ただし、自分ひとりの経験談義は、対峙する相手や遭遇する場面が異なれば、また違った結果となるのではないでしょうか。そうとするならば「実務は違うんだ!」と声を大にした「実務」という言葉の定義を一般化にすり替えた反論は頼りないものとなります。
理論を肯定するにしても否定するにしても、証明に値する検証結果がなければ根拠としては乏しいです。
知識は問題をシンプルにする
私は、20代後半から15年間にわたり金融業に携わる中で、小規模企業の資金繰りの実情や 理不尽な仕事さえも請けなければならない裏側の事情など、数多く知ることが出来る機会に恵まれました。今の私が当時を振り返って思うのは、理論を知ることで避けられた倒産はいくつもあったのではないか、という疑問です。

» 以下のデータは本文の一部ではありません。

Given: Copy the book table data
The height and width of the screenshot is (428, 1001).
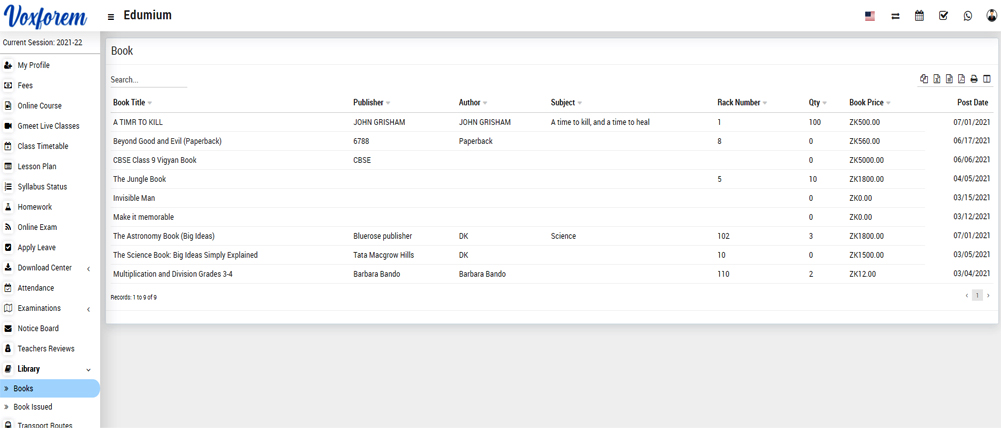Looking at the screenshot, I should pyautogui.click(x=924, y=79).
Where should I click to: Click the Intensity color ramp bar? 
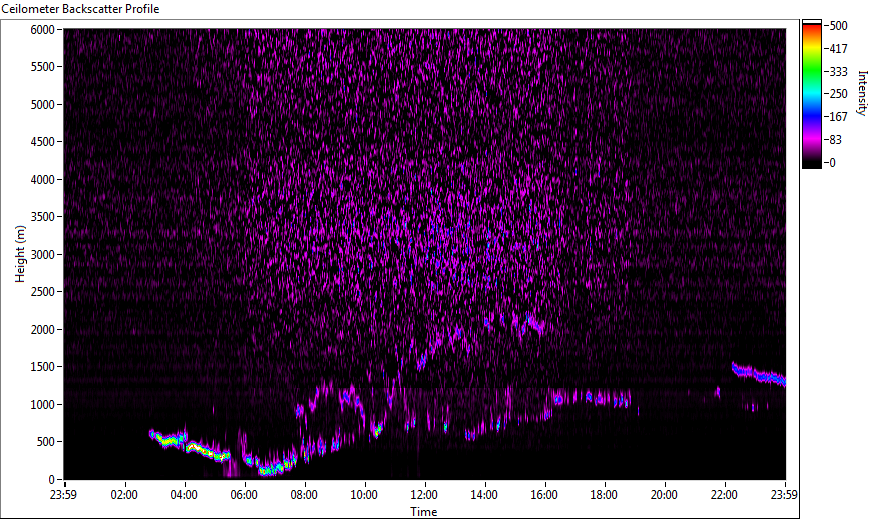811,94
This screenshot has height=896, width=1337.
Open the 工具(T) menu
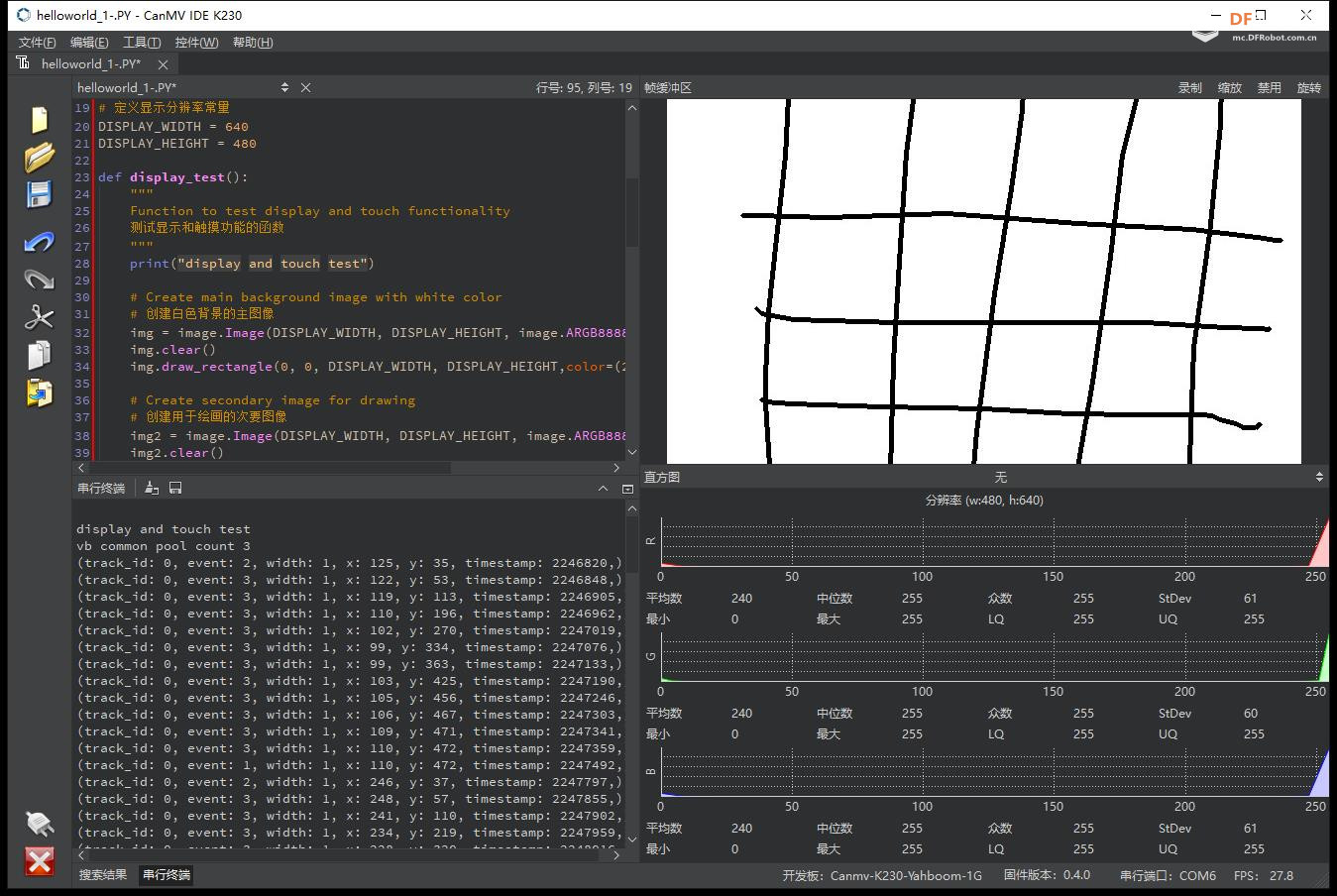[141, 42]
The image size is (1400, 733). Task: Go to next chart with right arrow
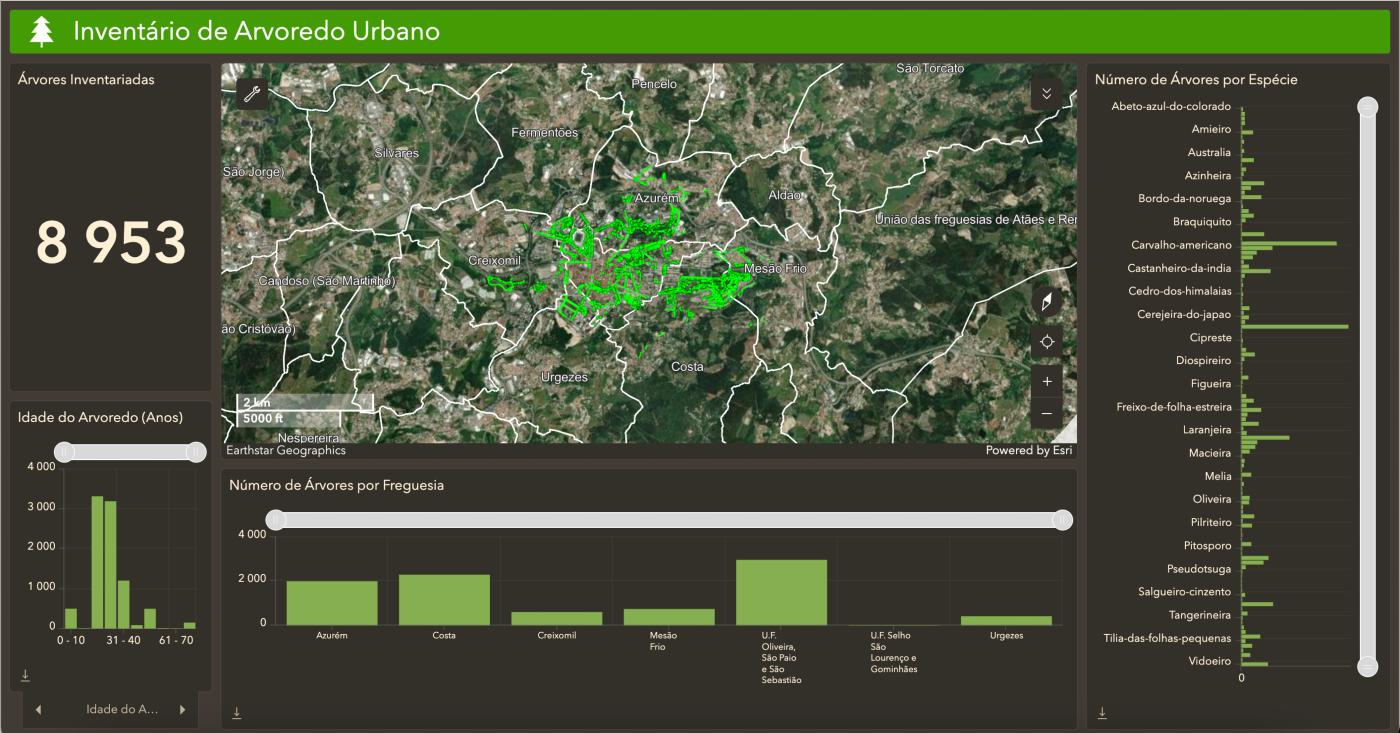(182, 710)
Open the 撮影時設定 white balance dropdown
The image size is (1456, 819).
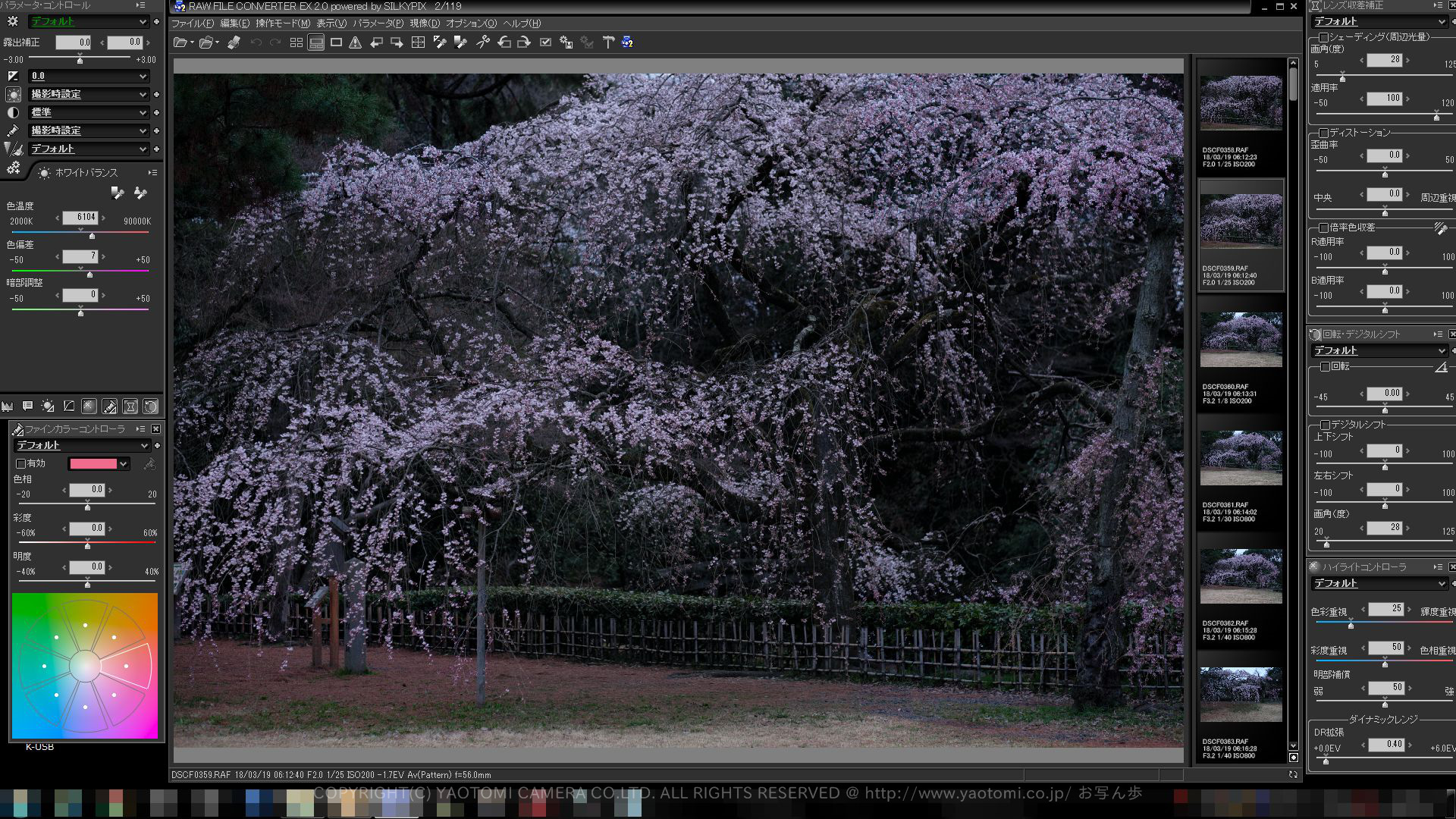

財務課題の解決はもちろんのこと、交渉の場面においても交渉術を知ることでもっとうまく運べばた、大きな損失を避けられた業務的な交渉があったはずです。
まずは「知る」ことが大事であり、そのこと自体は目的ではありません。
理論を汎用性の高いものに仕上げるものが経験であり、その先の実力の差となるのではないでしょうか。また、実務で不足を感じたり、うまくいかない時に理論を学んでみることで問題の盲点や考えの浅はかさ、何よりも課題解決のための切り口が見つかることは少なくありません。
つまり、理論は実務との「相互補完」であり、二元論で分断的に語られたり、ひどい場合には争いの火種になるのは愚の骨頂だと思います
個人的な経験を過大評価してしまうことは、意思決定を誤った方向へと加速させ、さらには固執を生み出します。
歴史に揉まれ、育まれ、体系立てられた理論を揶揄することに無駄なエネルギーを注ぐ必要はありません。
まずは正しく知ること。そして理解し、自分の現場に置き換えた時にどのように解釈することが最善なのかを考え続ける、そのような謙虚な姿勢で「理論」と「実践」を考えることに挑んでみてはいかがでしょうか。
「知識は問題をシンプルにする」は、課題解決の場面においては普遍の真理です。
知識のない者が課題解決に取り組むことは、より一層混沌を極めることになるのは想像に易いことです。
日々の業務が忙しく、目の前の作業に翻弄される小規模企業の現場においては、是非とも知的財産構築の一環として経営理論を学び、課題解決のための新しい視点を取り入れてもらいたいと切に願っています。
私たち、参謀-Linksの願いです。